É hora de ⚠Ser Falso⚠


É hora de ⚠Ser Falso⚠.

Artigo de opinião por Helena Tavares Queiroz em 19 de novembro de 2022


Publicado por Felipe Nunes Coelho

Logo do aplicativo BeReal
Logo do aplicativo BeReal

BeReal é um aplicativo de mídia social francês lançado em 2020 que vem se popularizando devido à sua proposta de promover autenticidade e espontaneidade, fazendo com que seus usuários “vivam no momento”. Seu modo de funcionamento é, basicamente, enviar uma notificação todos os dias – em horários aleatórios – para seus usuários os lembrando de “serem reais”. Assim que a notificação é aberta, o app dispara um temporizador de 2 minutos: é esse o tempo que a pessoa tem para capturar o momento que está vivenciando, sem filtros e sem photoshop, através de duas fotos tiradas sequencialmente pela câmera frontal e pela câmera traseira de seu celular – o que é, provavelmente, o recurso responsável pela apreciação que o app tem, em primeiro lugar. Dessa forma, só é possível enviar um par de fotos – a da câmera frontal e a da câmera traseira – por dia. 

BeRal sendo utilizado para capturar "O Melhor momento do seu dia"
BeReal sendo utilizado para capturar “O Melhor momento do seu dia

Entretanto, para um aplicativo que clama retratar o aproveitamento do presente, o BeReal apresenta algumas contradições. É uma plataforma que promete fazer o usuário “viver no momento” tirando-o do momento. Ao receber a notificação do app, as pessoas emergem da realidade em que estavam inseridas e passam a pensar apenas em como registrá-la… é como chegar a uma pessoa que já está respirando involuntariamente e lembrá-la de que ela deve respirar. Além disso, é possível postar sua foto diária com atrasos, reajustar ângulos na hora de “ser real” e, até mesmo, refazer sua foto, caso ainda esteja dentro do prazo de 2 minutos – tudo isso para que se possa “vender” uma versão idealizada da sua vida.
Esse modelo de disposição midiática, contudo, é amplamente difundido devido à tendência contemporânea de obsessão com autenticidade. Desde a Revolução Industrial e a difusão do modo de produção fabril em massa, perdeu-se a singularidade do que era produzido e, consequentemente, perdeu-se a singularidade do consumidor. A partir daí, o uso do autêntico como refúgio desta realidade se tornou cada vez mais comum: o desejo de ser único e de divergir do mainstream é quase um mecanismo de defesa e de autoafirmação da tão almejada individualidade.

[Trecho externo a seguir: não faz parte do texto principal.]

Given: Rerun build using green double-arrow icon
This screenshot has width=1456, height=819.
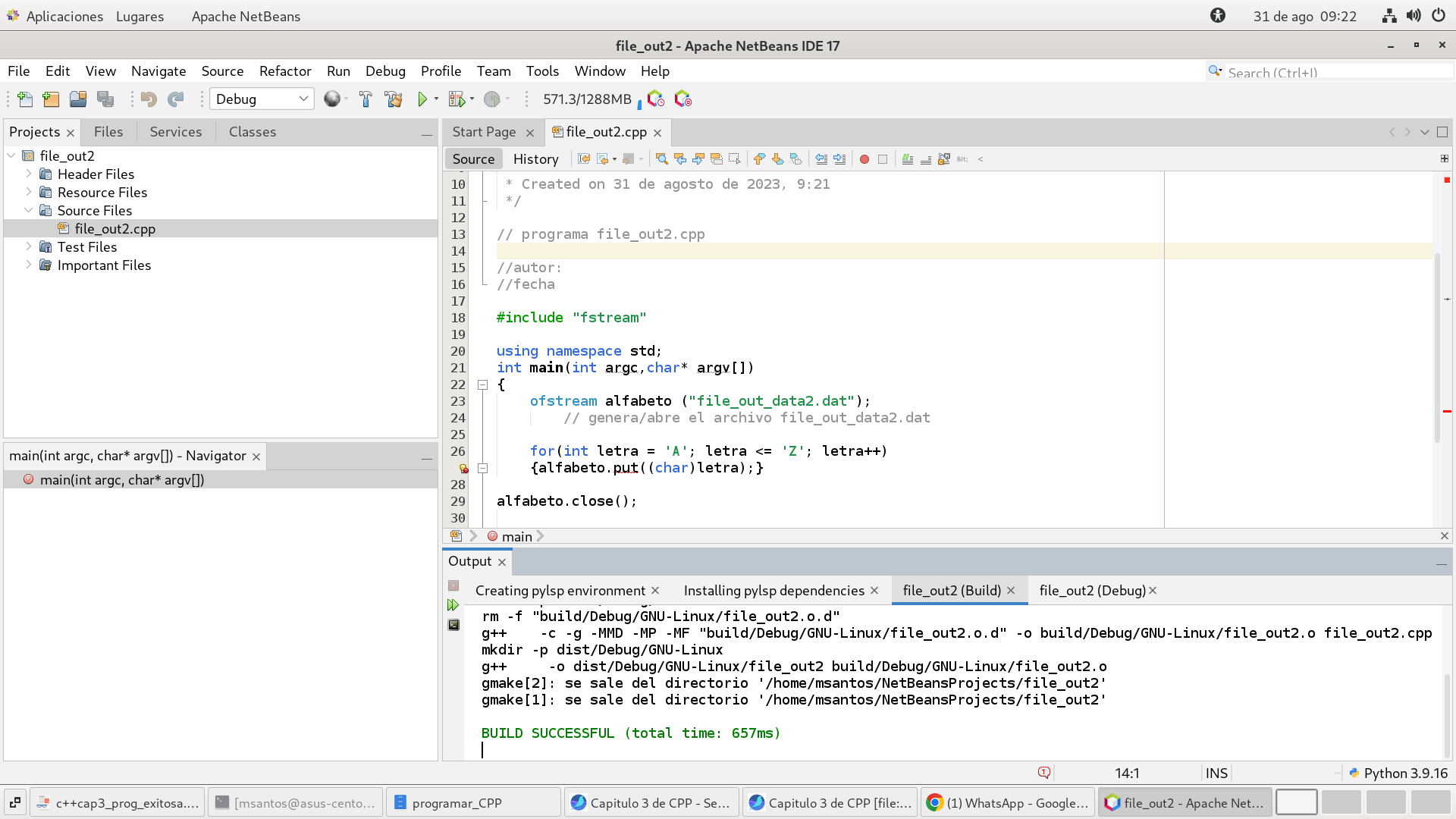Looking at the screenshot, I should click(x=453, y=605).
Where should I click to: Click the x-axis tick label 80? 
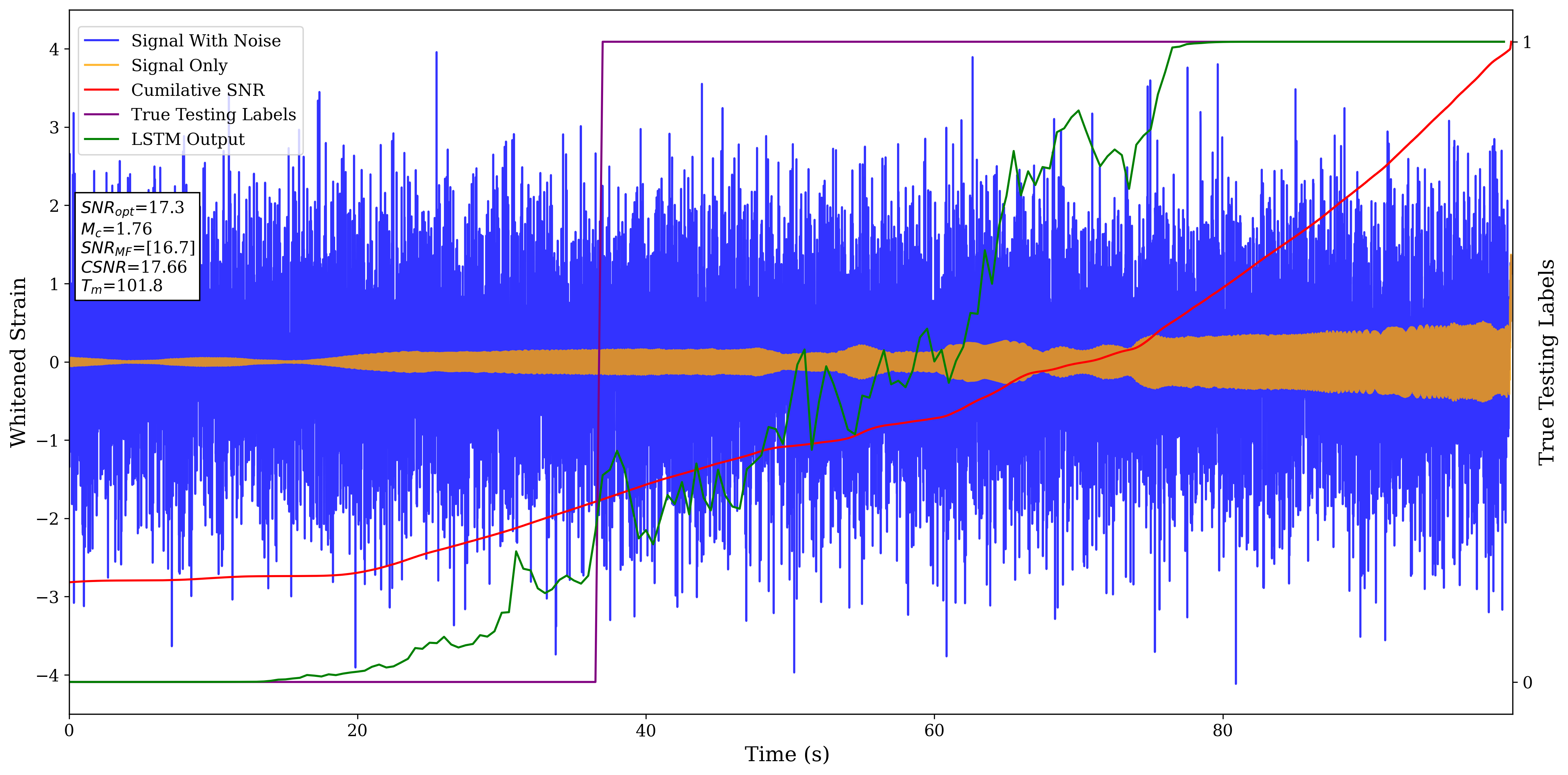pyautogui.click(x=1222, y=731)
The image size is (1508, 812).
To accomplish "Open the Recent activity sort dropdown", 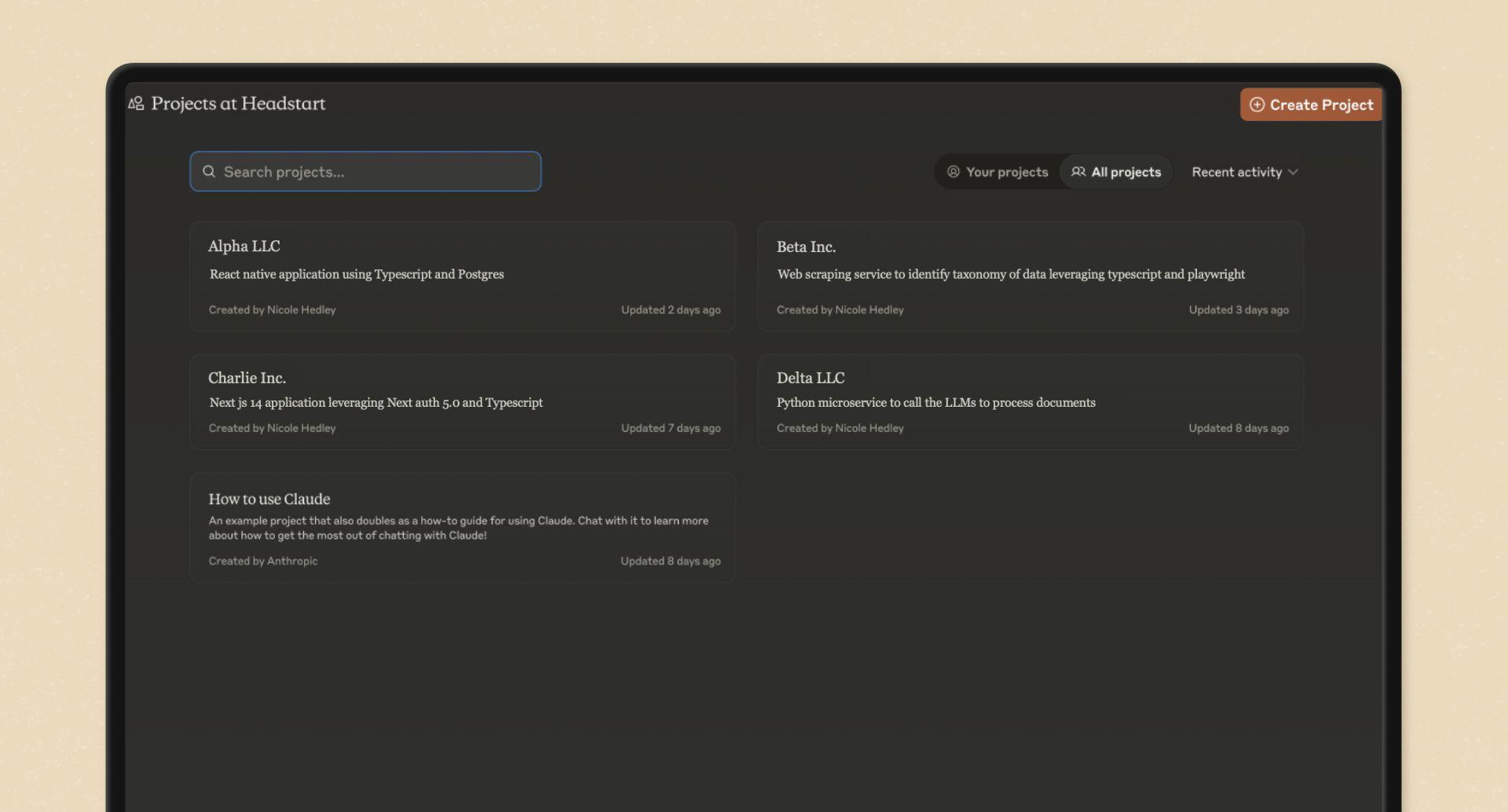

“O BeReal não vai nos salvar de nós mesmos” – Laura Pitcher

Dessa forma, o coletivo utente de redes como o Instagram vem substituindo a estética do ‘corpo perfeito’, da ‘beleza’ e da vida idealizada por uma outra estética: a do ‘real’, do ‘honesto’, do ‘relatable’ – sendo esta tão idealizada quanto aquela. Assim, ganha palco a cultura do oversharing, de fotos borradas, de selfies chorando e dos photodumps: tudo para aparentar uma aproximação da realidade. Ademais, nota-se que esse movimento não representa a rejeição do ideal de perfeição, mas sim uma canalização dele para outra estética. E o BeReal tem o papel crucial de reforçar essa pressão de ter uma vida interessante, gostável e relacionável e, sobretudo, de parecer tê-la sem esforços.

“A autenticidade online será sempre uma espécie de miragem. Essas plataformas simplesmente não conseguem conter o verdadeiro alcance de quem somos e o que possuímos, então essa tendência de tentar ser autêntico online é uma espécie de armadilha, que serve para nos manter ainda mais presos a essas plataformas – presos nas mesmas espirais de desempenho.” – Neema Githere

Portanto, fica claro o impacto negativo e tóxico que a idealização da espontaneidade tem no imaginário social e percebe-se que tudo isso deriva da inclinação que a geração de nativos digitais tem de tentar unir a realidade material à realidade virtual, quando sabe-se que ambas são, fundamentalmente, imiscíveis.